* [Your instructions]: All of the data below should be printed again exactly, pictures excluded.

#####

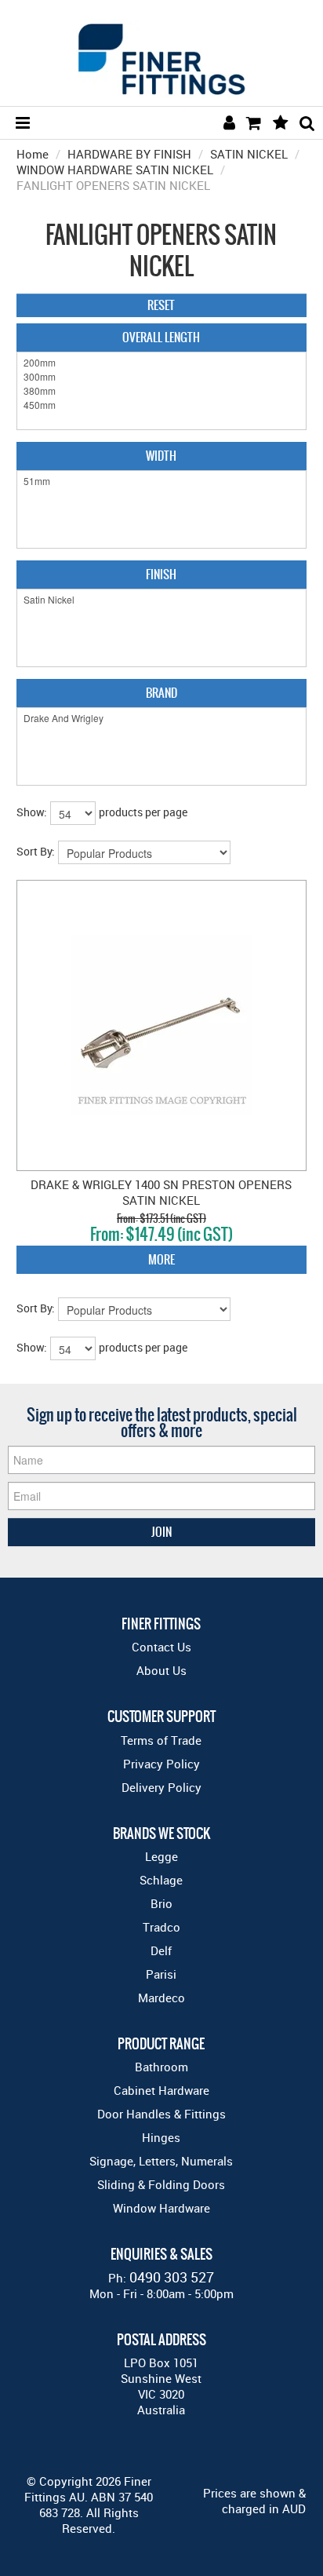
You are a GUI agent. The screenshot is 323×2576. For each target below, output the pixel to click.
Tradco (161, 1927)
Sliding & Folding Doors (161, 2184)
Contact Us (161, 1647)
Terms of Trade (161, 1740)
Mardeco (161, 1997)
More (161, 1259)
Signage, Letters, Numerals (161, 2161)
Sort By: (35, 851)
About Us (161, 1670)
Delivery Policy (161, 1787)
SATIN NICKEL (249, 154)
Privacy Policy (161, 1763)
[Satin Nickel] (162, 600)
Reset (161, 305)
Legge (161, 1856)
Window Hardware (161, 2208)
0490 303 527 (171, 2277)
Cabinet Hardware (161, 2090)
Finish (161, 574)
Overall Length (161, 337)
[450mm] (162, 405)
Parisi (161, 1974)
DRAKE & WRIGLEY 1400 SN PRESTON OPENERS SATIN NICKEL (161, 1192)
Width (161, 456)
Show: (31, 812)
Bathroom (161, 2066)
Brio (161, 1903)
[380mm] (162, 391)
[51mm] (162, 481)
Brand (161, 693)
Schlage (161, 1880)
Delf (161, 1950)
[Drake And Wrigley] (162, 718)
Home (32, 154)
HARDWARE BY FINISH (129, 154)
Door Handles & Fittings (161, 2114)
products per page (143, 812)
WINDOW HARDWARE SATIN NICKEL (114, 169)
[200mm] (162, 363)
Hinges (161, 2137)
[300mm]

#####

* [Finished exercise]:
You are a GUI agent. The screenshot is 323×2576. For each target below, output the pixel to click.
Tradco (161, 1927)
Sliding & Folding Doors (161, 2184)
Contact Us (161, 1647)
Terms of Trade (161, 1740)
Mardeco (161, 1997)
More (161, 1259)
Signage, Letters, Numerals (161, 2161)
Sort By: (35, 851)
About Us (161, 1670)
Delivery Policy (161, 1787)
SATIN NICKEL (249, 154)
Privacy Policy (161, 1763)
[Satin Nickel] (162, 600)
Reset (161, 305)
Legge (161, 1856)
Window Hardware (161, 2208)
0490 303 527 (171, 2277)
Cabinet Hardware (161, 2090)
Finish (161, 574)
Overall Length (161, 337)
[450mm] (162, 405)
Parisi (161, 1974)
DRAKE & WRIGLEY 1400 SN PRESTON OPENERS SATIN NICKEL (161, 1192)
Width (161, 456)
Show: (31, 812)
Bathroom (161, 2066)
Brio (161, 1903)
[380mm] (162, 391)
[51mm] (162, 481)
Brand (161, 693)
Schlage (161, 1880)
Delf (161, 1950)
[Drake And Wrigley] (162, 718)
Home (32, 154)
HARDWARE BY FINISH (129, 154)
Door Handles & Fittings (161, 2114)
products per page (143, 812)
WINDOW HARDWARE SATIN NICKEL (114, 169)
[200mm] (162, 363)
Hinges (161, 2137)
[300mm]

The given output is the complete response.